Thu, 02 Jun 2005 11:32:22 -0700

 

 

FOCUS | Amnesty Defends 'Gulag,' Urges Guantánamo Access

 

 

http://www.truthout.org/docs_2005/060205X.shtml

 

 

 

 

 

Amnesty Defends 'Gulag,' Urges Guantánamo Access

Reuters

 

Thursday 02 June 2005

 

Human rights group Amnesty defended its description of Guantánamo

prison as a " gulag " Thursday and urged the United States to allow

independent investigations of allegations of torture at its detention

centers for terrorism suspects.

 

A verbal feud between Amnesty International and Washington has

escalated since Amnesty last week compared the prison at the US naval

base at Guantánamo Bay, Cuba, to the brutal Soviet system of forced

labor camps where millions of prisoners died.

 

President Bush dismissed as " absurd " the Amnesty report, which

also said the United States was responsible for an upsurge in global

human rights violations, and Defense Secretary Donald Rumsfeld called

the description " reprehensible. "

 

" The administration's response has been that our report is absurd,

that our allegations have no basis, and our answer is very simple: if

that is so, open up these detention centers, allow us and others to

visit them, " Amnesty International Secretary General Irene Zubaida

Khan told a news conference.

 

" Transparency is the best antidote to misinformation and incorrect

facts, " said Khan, who is here to meet with Japanese officials.

 

The United States holds about 520 men at Guantánamo, where they

are denied rights accorded under international law to prisoners of war.

 

Many have been held without charge for more than three years.

▶ Data extract

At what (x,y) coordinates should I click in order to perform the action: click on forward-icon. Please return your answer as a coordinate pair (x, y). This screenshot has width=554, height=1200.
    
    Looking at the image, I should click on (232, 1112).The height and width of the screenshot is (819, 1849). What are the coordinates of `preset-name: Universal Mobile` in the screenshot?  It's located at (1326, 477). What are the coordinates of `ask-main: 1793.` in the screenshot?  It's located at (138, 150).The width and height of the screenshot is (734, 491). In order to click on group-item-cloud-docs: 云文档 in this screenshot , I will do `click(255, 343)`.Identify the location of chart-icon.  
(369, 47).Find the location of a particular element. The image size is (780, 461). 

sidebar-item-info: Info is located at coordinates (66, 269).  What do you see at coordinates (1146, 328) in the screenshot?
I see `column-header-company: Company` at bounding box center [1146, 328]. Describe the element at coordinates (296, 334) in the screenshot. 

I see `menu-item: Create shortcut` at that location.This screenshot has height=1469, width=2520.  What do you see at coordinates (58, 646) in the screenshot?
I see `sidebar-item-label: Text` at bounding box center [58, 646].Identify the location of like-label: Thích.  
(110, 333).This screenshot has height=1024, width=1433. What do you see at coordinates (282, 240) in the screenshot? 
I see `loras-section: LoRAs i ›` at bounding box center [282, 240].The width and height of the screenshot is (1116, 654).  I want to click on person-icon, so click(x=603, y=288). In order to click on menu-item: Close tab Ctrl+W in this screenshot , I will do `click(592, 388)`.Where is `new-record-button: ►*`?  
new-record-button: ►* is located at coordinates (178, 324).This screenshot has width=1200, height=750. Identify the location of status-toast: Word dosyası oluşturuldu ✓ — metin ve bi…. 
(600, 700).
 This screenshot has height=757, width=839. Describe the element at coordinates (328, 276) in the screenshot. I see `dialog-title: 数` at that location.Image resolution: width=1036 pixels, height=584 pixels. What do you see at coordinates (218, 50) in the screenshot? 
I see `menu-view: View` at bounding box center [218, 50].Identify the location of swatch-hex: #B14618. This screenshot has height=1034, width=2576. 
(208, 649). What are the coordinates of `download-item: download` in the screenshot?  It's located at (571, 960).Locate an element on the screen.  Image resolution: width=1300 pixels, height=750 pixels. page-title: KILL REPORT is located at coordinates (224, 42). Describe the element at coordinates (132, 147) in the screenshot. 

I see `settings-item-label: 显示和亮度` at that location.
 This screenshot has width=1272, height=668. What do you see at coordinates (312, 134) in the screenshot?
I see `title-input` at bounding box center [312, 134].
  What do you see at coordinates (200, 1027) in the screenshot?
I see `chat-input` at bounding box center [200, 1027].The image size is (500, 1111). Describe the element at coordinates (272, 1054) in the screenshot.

▶ What this exercise asks
(A) According to the Guantánamo news report, how many men does the United States hold at Guantánamo?
(B) Extend the news report about Amnesty and Guantánamo, picking up after its final sentence.

▶ Written answers
(A) About 520 men.

(B)
Khan rejected a suggestion that Amnesty's use of the emotive term

" gulag " had turned the debate into one over semantics, and distracted

attention from the situation in the detention centers.

 

" What we wanted to do was to send a strong message that ... this

sort of network of detention centers that has been created as part of

this war on terrorism is actually undermining human rights in a

dramatic way which can only evoke some of the worst features of human

rights scandals of the past, " she said.

 

" I don't think people have got off the hook yet. "

 

Khan also said Japan's bid for a permanent seat on the UN Security

Council meant Tokyo should play a bigger role in the global fight for

human rights and improve its own record at home.

 

Japan has stepped up its campaign for a permanent seat as part of

an effort to boost its global clout in security affairs.

 

" Japan, by its strong bid to become a UN Security Council member,

is subjecting itself to greater international scrutiny and that

creates an imperative for change, " she said.

 

Khan urged Japan to abolish the death penalty, improve the

treatment of prisoners, revise a strict stance toward refugees - only

15 refugees were accepted last year - and do more to prevent and

protect victims of human trafficking.